How can we all do better in the future? Smart money-management is often a matter of mind over money, and small steps yield big results. To nudge everyone in the right direction, I recently wrote about my top ten savings tips. Now, to mark National Financial Literacy Month, I’d like to close the loop with my top ten budgeting tips. We’ve written about a lot of these strategies at Kiplinger, and they’re my favorites because they’re easy -- and they work.
--Keep your budget and your goals simple. What is the one thing that you most want to accomplish? See where your money is going? Pay off credit card debt? Find spare cash to start a college fund for the kids? Zeroing in on your main objective will help you stay on course.
--Know your plastic personality. Do you prefer using a debit card or a credit card? Each has its advantages (and disadvantages), and there’s no right or wrong answer for everyone, as long as you know which suits your spending habits.
--Don’t discount cash. Along with debit cards, hard currency has gained fans post-recession because it literally helps you stay in touch with your spending -- when it’s gone, it’s gone. In fact, studies show that when no physical currency changes hands, consumers are likely to spend more and have less sense of buyer’s remorse.
--Limit your trips to the ATM. To make sure you don’t lose track of all that cash, make just one ATM withdrawal per week, and make your money last till the next time.
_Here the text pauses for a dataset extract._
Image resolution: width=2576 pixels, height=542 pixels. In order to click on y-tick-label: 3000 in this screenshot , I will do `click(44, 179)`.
Another trick: Pay with the small bills first; it’s painful to break the big ones.
--Track your spending. It doesn’t have to be time-consuming, and you don’t have to do it indefinitely. Tracking it even for a month or two should be enlightening. Use your debit and credit card statements as guides, and toss cash receipts into a container in your kitchen or office.
--Pinpoint the one area where you’re leaking cash. Maybe it’s restaurant meals, the computer store or, as in the case of a friend of mine, something as mundane as dry-cleaning bills. My friend habitually neglected to hang up her suits after work, so she was racking up a big tab sending them to the cleaners to have them pressed.
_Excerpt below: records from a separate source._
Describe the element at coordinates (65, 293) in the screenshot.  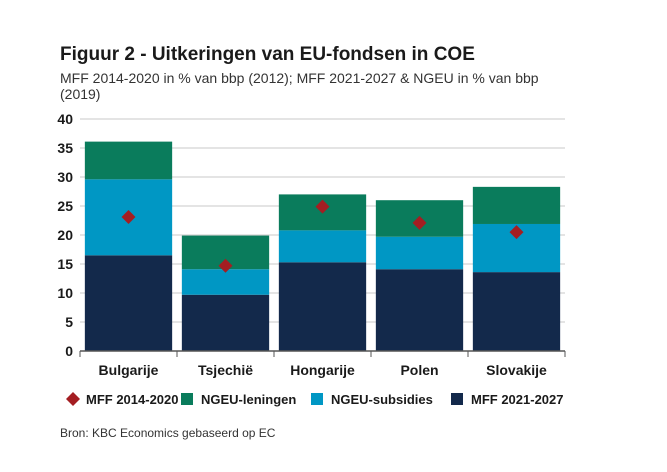
I see `y-tick-label: 10` at that location.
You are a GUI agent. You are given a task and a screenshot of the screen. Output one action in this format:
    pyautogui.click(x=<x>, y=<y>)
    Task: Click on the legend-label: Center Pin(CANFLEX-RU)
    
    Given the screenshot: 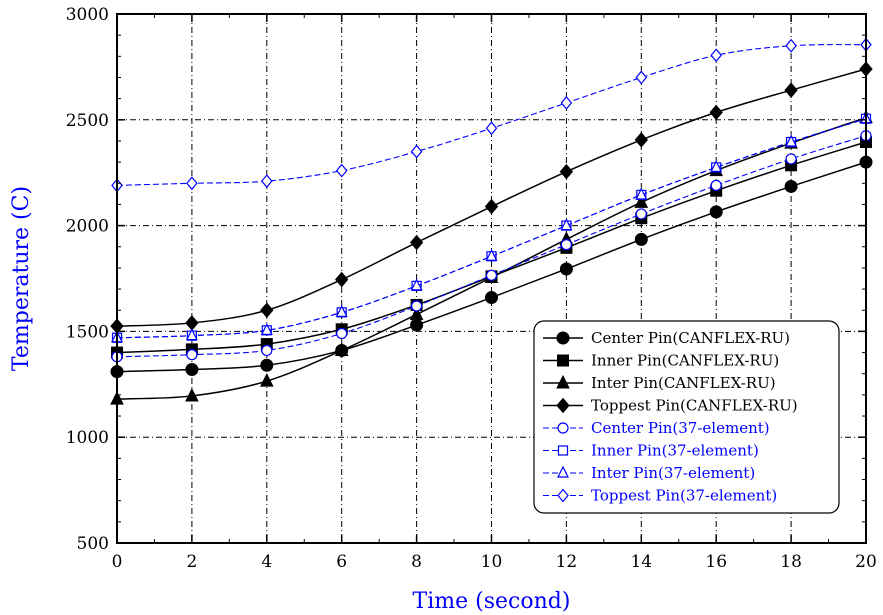 What is the action you would take?
    pyautogui.click(x=690, y=338)
    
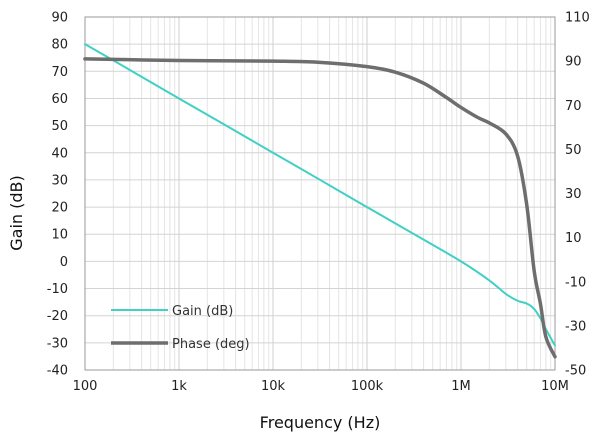  What do you see at coordinates (60, 100) in the screenshot?
I see `y-tick-label: 60` at bounding box center [60, 100].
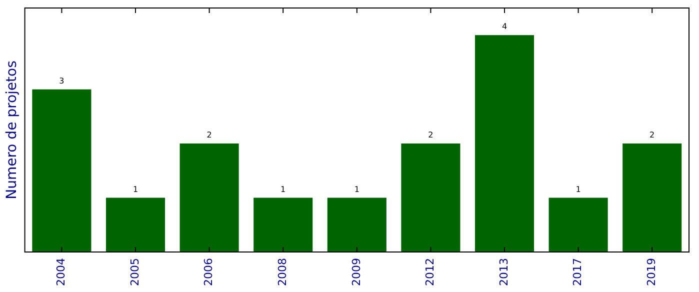 Image resolution: width=699 pixels, height=292 pixels. What do you see at coordinates (12, 130) in the screenshot?
I see `y-axis-title: Numero de projetos` at bounding box center [12, 130].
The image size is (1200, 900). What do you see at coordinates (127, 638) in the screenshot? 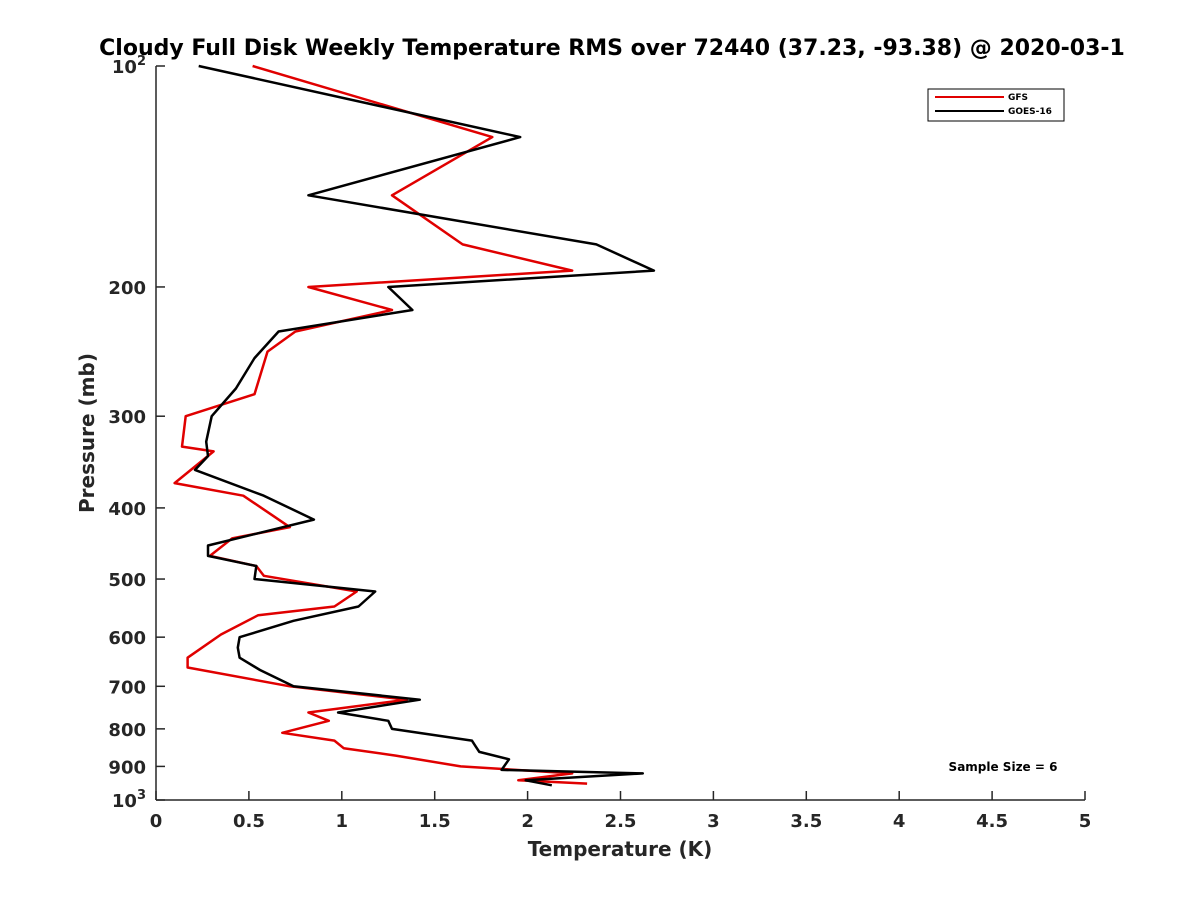
I see `y-tick-label: 600` at bounding box center [127, 638].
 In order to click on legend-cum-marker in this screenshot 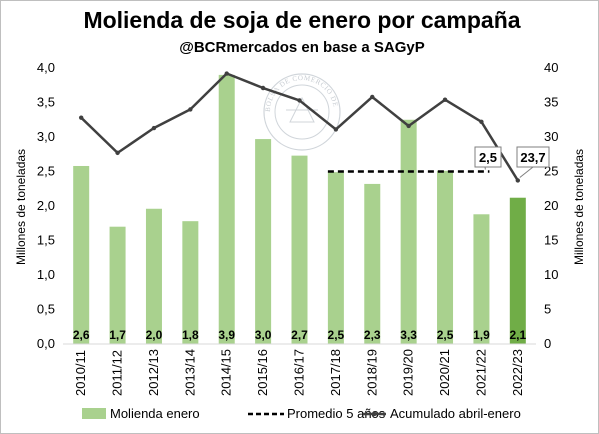, I will do `click(374, 414)`.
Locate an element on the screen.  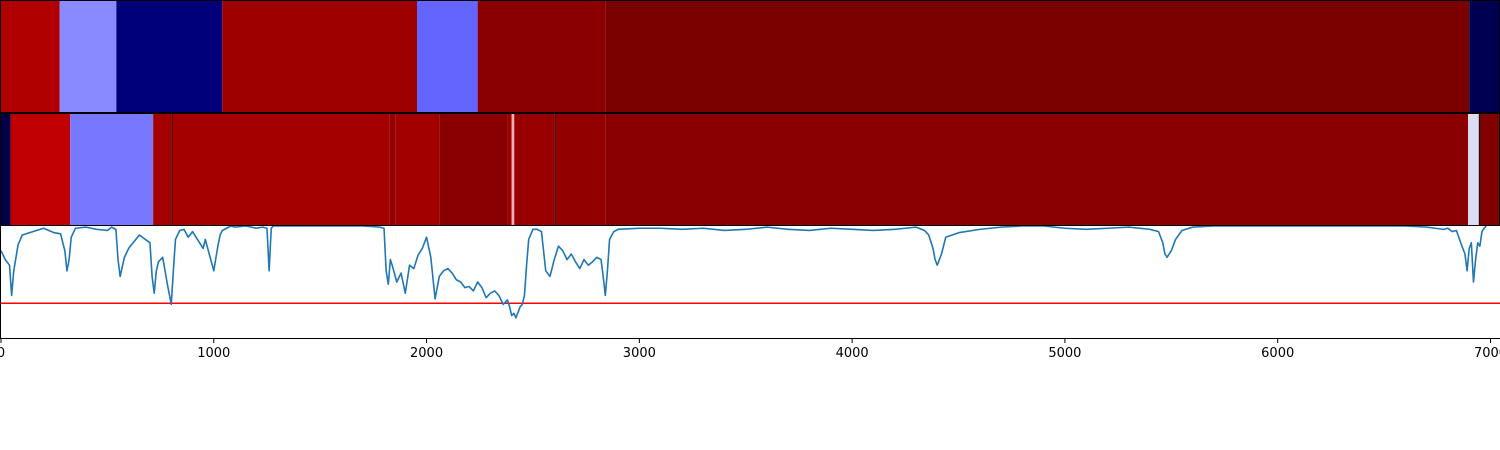
x-axis: 0 1000 2000 3000 4000 5000 6000 7000 is located at coordinates (750, 350).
--Use any budgeting tool that works for you. It could be one of the top budgeting Web sites, such as Mint.com, an Excel spreadsheet, or even paper and pencil. And don’t dismiss that old standby, the envelope system: Divvy up your cash, and put the amount for each expense into a separate envelope.
--Give yourself a grace period to pay your bills. This trick comes courtesy of the father of one of my co-workers, who makes it a habit to pay his bills ten days in advance of when they’re actually due. He’s always on time, and never incurs a late fee.
--Don’t shop alone. If you lack self-discipline, go with a list, a plan, a buddy -- anything that will make it tougher for you to spend impulsively. And leave the credit or debit card at home, or carry a limited amount of cash. I once interviewed a self-employed young woman who carried an American Express card that she paid off every month and left her other credit cards with her accountants. “If I want to use one, they ask me if I really want to spend the money. That makes me stop and think.”
--Be positive. Don’t think of a budget as a straitjacket that limits your spending and takes the joy out of life. Think of it as a way to control small expenses now so that you can buy bigger stuff -- and have more fun -- in the future. Allow yourself a little splurge. If you decide to brown-bag your lunch at work, treat yourself to a fast-food Friday.